Today's run was a "tempo run" consisting of a short warm-up, 20 minutes at L3 intensity and then a cool down of about 5 minutes. This run (like almost all of my weekday runs was done on the treadmill. Some people don't like treadmills, but I find them good for short, targeted workouts. Workouts longer than 1 hour really can't be done on a treadmill, but these short runs are well-suited to treadmills. The godd thing about them is they force me to have a good, quick turnover, even when I get tired. On the down side, running outside is different in that you don't get a constant grade like you do on the treadmill. In any event, I like the treadmill for these short workouts, and it's more convenient and economical (time wise, that is) than running outside for me.

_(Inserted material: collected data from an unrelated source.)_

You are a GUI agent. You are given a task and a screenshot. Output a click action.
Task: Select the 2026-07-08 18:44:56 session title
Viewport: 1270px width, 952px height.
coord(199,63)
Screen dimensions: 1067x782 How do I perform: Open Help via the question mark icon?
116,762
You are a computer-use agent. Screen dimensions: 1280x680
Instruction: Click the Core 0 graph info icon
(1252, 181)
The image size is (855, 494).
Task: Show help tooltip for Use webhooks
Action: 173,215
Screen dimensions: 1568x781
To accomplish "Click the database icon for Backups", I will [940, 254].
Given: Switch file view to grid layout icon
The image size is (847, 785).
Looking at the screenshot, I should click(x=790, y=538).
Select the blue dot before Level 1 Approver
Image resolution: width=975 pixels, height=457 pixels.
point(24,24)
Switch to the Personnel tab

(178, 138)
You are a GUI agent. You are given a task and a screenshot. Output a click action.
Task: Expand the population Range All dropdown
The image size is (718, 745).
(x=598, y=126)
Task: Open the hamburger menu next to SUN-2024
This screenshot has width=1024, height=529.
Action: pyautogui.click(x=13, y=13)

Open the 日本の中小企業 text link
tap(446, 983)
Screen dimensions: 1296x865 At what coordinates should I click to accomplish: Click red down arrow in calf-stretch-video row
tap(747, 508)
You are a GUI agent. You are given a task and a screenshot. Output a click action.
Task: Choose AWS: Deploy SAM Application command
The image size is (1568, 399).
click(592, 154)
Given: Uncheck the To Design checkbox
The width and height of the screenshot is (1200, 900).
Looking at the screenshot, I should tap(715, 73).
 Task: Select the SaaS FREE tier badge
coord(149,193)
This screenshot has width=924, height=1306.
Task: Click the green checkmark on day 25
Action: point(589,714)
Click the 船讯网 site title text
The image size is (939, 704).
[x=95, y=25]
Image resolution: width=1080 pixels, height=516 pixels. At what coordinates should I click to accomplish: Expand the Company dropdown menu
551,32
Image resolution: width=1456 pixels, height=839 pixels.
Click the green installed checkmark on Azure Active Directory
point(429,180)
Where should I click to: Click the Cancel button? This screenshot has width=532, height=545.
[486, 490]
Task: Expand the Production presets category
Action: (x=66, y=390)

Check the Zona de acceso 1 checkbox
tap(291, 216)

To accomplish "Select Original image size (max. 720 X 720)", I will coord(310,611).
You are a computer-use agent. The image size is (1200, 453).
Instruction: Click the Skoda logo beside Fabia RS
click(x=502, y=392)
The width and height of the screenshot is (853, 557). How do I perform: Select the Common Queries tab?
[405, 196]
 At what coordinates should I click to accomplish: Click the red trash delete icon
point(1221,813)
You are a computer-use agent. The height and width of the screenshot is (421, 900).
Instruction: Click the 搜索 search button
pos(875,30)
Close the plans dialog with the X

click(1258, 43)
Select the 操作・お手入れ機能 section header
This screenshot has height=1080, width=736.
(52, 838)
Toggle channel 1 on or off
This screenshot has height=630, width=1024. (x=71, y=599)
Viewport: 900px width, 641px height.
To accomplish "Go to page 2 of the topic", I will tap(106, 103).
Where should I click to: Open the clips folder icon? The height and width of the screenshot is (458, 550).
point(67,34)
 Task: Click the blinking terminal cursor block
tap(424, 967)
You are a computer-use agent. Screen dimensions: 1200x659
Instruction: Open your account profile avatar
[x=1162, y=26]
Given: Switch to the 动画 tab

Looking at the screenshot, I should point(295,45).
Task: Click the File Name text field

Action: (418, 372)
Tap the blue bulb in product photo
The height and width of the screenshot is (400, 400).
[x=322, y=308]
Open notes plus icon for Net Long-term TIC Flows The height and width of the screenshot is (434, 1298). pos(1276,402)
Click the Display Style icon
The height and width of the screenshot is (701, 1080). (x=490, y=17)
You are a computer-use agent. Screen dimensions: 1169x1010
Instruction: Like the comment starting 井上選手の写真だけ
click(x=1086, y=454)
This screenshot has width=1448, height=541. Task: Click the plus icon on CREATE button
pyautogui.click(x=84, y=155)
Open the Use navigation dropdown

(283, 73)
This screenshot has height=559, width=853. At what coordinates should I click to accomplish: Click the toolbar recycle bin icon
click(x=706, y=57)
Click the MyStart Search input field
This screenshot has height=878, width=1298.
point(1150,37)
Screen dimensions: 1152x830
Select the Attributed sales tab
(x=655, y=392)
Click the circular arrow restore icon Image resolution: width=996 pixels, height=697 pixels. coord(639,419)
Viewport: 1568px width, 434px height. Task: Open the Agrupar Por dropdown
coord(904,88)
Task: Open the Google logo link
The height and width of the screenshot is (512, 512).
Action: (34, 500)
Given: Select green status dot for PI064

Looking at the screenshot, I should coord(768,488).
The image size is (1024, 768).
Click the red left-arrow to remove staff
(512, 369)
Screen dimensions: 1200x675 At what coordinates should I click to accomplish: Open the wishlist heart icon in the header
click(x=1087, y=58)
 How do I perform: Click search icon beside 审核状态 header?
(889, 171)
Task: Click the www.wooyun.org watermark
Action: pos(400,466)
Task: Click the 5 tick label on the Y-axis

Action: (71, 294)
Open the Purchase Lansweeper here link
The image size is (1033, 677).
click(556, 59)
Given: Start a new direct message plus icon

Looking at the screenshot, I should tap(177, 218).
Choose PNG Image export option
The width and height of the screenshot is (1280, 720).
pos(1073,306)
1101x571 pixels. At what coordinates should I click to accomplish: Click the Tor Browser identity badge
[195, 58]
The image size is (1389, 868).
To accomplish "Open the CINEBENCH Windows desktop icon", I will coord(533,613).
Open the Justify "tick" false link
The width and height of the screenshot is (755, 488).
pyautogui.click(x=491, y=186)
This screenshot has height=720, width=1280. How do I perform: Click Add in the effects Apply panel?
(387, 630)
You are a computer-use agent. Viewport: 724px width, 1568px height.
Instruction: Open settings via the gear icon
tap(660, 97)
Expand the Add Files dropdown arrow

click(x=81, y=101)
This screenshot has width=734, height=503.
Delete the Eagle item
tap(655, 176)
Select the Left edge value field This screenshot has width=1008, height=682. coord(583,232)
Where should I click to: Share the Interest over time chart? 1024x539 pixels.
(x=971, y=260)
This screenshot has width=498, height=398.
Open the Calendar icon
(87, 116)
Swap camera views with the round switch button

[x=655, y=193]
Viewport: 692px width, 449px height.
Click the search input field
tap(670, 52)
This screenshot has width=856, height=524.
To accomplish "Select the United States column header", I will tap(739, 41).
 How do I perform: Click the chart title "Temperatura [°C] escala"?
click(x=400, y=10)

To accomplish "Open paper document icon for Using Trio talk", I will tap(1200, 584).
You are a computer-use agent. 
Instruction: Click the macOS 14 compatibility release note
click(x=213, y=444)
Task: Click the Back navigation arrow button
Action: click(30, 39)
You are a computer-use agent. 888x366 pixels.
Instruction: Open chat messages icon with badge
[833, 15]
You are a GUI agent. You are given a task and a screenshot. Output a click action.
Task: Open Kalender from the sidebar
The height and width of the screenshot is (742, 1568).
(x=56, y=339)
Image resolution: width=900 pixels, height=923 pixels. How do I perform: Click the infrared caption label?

Looking at the heart rate graph on the right, you can see how the workout went. As I started at L2 effort (about 8:30/mi), there was a sharp rise in HR to about the upper 150's. At 10 minutes in, I started the tempo pace (about 7:30/mi). There, my HR increased to the mid 160's until about 10 min. into the tempo portion. From there, you can see a gradual drift upward toward 170 bpm over the last 10 minutes of the tempo interval. My effort didn't really seem to change, but the HR drifted up, probably because of 1) lack of run fitness and 2) I was rather warm. At 30 min., I backed off to an easy pace (about 9:00/mi). Interestingly, my HR stayed firmly at upper L2 to Lower L3.
I think that if I can continue to do these short, but frequent (4-5 days/wk) runs, it'll really set me up to be ready for marathon training in January, which, in turn, will really set me up for the Ironman in September.